(AIM OF THE TASK): Find the word "card" in the data below and copy each line that holds it.

(DATA):
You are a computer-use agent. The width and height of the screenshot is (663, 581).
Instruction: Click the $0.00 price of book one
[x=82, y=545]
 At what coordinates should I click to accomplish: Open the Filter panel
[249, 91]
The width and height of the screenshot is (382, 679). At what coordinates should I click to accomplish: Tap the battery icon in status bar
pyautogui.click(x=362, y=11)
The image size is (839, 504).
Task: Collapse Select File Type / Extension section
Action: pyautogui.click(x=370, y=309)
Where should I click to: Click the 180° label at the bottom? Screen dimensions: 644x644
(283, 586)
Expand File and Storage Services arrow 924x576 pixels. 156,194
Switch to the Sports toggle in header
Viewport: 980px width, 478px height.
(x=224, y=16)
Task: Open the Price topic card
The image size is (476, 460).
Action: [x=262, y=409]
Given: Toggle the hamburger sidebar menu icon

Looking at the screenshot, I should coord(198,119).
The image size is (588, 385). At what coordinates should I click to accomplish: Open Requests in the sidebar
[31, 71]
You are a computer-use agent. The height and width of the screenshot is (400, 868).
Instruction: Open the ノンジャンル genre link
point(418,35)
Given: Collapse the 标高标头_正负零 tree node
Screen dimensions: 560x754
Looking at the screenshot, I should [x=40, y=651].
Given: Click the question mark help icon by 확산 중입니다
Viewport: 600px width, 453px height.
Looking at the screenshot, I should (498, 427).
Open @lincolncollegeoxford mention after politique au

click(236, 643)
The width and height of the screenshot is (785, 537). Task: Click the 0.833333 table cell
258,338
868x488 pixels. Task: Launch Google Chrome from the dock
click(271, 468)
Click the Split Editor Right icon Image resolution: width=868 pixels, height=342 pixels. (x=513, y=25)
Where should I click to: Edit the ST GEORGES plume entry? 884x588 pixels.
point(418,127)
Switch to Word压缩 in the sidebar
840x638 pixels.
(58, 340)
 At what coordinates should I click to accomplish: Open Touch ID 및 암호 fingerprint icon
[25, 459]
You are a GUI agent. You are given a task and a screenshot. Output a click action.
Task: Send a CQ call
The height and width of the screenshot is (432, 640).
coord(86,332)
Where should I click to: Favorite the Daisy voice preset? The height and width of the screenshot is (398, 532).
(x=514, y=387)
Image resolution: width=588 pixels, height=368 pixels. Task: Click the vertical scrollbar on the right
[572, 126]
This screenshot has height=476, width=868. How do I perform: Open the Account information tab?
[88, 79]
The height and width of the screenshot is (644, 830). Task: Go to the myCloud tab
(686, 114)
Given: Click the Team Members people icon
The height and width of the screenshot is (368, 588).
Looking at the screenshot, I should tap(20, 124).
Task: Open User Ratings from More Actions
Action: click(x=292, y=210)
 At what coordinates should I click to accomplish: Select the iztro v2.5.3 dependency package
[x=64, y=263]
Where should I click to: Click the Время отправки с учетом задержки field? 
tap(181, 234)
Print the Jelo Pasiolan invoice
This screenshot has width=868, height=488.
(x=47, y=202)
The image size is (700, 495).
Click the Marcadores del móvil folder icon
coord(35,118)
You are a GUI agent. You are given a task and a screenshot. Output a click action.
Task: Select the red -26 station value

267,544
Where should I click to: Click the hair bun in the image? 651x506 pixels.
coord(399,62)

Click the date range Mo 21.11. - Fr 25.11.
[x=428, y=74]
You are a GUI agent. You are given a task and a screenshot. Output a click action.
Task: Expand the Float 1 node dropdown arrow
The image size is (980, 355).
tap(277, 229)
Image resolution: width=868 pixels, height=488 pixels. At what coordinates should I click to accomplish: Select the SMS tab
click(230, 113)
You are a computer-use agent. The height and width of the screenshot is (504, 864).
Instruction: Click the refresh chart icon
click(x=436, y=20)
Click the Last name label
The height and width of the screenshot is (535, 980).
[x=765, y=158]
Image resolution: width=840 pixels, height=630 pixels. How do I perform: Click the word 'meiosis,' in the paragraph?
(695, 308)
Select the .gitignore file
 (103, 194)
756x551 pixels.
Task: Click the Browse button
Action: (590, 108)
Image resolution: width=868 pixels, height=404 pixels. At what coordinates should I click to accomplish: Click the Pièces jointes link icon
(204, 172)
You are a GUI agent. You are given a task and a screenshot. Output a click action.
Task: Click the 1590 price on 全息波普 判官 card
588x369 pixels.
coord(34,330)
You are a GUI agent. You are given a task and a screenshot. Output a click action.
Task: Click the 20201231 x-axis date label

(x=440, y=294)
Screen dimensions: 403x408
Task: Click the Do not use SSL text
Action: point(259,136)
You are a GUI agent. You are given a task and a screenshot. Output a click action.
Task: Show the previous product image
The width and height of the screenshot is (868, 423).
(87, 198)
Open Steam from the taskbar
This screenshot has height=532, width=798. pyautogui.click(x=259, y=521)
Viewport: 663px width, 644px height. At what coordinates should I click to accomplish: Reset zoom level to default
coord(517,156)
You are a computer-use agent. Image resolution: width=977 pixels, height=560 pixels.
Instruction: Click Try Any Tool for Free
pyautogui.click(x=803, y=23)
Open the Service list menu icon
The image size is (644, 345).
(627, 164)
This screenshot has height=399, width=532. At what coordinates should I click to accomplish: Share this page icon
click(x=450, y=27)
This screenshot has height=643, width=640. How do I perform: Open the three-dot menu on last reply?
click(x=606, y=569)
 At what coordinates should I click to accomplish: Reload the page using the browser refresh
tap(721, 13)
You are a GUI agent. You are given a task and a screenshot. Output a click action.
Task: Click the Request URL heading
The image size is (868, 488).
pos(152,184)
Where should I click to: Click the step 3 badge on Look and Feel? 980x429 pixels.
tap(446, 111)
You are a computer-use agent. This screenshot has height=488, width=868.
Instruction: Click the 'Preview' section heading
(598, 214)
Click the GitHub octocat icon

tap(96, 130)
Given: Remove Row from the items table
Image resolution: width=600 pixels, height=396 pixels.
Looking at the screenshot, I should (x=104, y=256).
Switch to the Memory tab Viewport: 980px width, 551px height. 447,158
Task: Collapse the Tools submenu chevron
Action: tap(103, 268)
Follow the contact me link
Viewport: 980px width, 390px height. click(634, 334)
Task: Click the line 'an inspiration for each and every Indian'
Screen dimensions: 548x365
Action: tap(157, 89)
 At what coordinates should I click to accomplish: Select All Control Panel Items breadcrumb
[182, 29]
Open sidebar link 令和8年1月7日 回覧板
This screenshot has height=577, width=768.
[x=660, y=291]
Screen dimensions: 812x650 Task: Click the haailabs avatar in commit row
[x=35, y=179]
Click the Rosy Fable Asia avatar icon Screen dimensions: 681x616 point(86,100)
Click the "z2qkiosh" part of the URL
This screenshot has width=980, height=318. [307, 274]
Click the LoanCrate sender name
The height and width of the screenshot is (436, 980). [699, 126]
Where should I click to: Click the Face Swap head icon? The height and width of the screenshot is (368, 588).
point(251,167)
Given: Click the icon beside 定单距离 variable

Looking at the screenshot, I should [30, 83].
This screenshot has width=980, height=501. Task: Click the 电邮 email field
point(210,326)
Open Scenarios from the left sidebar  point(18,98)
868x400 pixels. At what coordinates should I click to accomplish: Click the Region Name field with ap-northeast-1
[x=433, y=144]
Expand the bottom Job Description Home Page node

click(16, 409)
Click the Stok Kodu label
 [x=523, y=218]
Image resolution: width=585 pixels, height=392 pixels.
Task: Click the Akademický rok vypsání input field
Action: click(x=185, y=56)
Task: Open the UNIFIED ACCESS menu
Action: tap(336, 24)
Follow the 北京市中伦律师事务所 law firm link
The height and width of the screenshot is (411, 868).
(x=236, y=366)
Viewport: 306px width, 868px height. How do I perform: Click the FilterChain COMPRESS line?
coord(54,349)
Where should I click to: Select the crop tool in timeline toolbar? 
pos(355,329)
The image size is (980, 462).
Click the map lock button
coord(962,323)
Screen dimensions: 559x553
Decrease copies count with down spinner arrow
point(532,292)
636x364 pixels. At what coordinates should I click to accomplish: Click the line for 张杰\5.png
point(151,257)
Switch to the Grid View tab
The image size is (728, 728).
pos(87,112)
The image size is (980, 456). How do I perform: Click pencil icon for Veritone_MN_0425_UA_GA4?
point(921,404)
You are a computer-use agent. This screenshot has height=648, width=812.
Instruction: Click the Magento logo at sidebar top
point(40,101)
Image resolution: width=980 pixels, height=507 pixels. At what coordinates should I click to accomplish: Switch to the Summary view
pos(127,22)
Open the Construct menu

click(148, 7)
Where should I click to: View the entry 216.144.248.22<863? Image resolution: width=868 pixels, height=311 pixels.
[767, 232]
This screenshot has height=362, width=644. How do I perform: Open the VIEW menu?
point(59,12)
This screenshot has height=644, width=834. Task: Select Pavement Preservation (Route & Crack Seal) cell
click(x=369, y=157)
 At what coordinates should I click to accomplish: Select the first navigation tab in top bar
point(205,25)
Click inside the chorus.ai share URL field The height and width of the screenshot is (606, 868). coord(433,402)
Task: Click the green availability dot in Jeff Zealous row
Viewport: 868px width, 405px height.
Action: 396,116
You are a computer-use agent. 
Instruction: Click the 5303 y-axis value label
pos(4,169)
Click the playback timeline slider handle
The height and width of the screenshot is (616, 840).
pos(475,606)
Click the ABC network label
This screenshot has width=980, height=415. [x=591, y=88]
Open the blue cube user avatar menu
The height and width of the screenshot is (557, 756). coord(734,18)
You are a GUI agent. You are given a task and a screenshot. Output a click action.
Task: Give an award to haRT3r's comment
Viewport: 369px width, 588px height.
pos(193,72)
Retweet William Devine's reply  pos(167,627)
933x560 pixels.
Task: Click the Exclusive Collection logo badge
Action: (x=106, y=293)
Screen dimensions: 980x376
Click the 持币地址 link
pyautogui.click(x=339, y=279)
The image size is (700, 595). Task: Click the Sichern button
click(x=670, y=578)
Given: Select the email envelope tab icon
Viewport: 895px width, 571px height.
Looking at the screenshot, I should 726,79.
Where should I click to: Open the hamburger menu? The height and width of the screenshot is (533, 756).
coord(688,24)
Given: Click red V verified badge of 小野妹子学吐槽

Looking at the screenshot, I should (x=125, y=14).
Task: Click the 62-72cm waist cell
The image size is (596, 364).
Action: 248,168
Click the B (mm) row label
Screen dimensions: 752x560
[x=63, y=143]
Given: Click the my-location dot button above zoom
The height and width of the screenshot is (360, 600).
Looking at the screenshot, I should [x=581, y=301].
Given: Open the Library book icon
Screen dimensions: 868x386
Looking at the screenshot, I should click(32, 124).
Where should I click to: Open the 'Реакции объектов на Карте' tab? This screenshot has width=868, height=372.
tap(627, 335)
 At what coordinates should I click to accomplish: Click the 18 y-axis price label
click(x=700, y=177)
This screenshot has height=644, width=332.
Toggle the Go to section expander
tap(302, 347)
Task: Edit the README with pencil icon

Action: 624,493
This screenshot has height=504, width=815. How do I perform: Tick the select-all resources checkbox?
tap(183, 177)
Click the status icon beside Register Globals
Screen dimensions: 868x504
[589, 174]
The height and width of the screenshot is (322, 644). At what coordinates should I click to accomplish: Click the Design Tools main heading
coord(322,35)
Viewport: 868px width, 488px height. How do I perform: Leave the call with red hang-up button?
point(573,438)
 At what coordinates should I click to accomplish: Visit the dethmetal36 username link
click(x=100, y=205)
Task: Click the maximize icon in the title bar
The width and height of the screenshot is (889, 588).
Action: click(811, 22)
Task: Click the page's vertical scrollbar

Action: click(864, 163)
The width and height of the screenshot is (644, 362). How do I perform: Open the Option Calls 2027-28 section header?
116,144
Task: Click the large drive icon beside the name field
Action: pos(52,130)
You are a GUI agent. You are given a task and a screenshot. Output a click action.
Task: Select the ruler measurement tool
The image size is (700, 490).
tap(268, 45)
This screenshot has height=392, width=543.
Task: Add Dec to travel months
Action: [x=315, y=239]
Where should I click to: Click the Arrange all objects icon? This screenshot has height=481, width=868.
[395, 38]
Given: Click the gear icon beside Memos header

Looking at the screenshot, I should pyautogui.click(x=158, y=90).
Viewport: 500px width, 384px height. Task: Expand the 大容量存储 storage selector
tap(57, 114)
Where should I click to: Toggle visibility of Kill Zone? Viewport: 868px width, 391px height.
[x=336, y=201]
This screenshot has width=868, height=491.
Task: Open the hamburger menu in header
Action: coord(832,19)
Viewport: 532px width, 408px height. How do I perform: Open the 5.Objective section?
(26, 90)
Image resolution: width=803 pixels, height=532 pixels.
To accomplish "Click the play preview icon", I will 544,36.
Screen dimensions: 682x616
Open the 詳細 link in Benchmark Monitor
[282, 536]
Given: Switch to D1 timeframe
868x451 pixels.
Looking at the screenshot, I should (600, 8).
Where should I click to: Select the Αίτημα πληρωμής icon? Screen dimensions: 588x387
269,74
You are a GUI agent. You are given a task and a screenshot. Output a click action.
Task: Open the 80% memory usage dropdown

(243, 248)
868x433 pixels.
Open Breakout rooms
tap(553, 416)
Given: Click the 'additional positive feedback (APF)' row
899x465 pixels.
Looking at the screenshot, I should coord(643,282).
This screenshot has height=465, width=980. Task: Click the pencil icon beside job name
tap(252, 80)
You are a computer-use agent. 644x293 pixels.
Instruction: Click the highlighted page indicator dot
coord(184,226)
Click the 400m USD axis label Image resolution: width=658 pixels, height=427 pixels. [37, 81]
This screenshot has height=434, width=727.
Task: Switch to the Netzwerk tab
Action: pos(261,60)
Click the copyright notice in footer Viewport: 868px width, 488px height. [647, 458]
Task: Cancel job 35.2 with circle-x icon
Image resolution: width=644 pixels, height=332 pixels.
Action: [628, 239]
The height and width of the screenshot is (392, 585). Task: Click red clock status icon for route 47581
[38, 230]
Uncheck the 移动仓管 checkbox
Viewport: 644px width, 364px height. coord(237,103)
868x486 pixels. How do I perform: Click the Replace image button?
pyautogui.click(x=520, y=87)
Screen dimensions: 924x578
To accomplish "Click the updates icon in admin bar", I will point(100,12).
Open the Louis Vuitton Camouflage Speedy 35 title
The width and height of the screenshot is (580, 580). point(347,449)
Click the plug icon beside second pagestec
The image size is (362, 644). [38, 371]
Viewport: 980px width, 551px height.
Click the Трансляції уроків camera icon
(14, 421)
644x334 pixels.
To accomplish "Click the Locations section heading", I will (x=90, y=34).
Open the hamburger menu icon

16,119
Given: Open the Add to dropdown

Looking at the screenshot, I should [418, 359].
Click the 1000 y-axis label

(ANSWER SPACE):
Task: Open the Price topic card
Task: Click the 1590 price on 全息波普 判官 card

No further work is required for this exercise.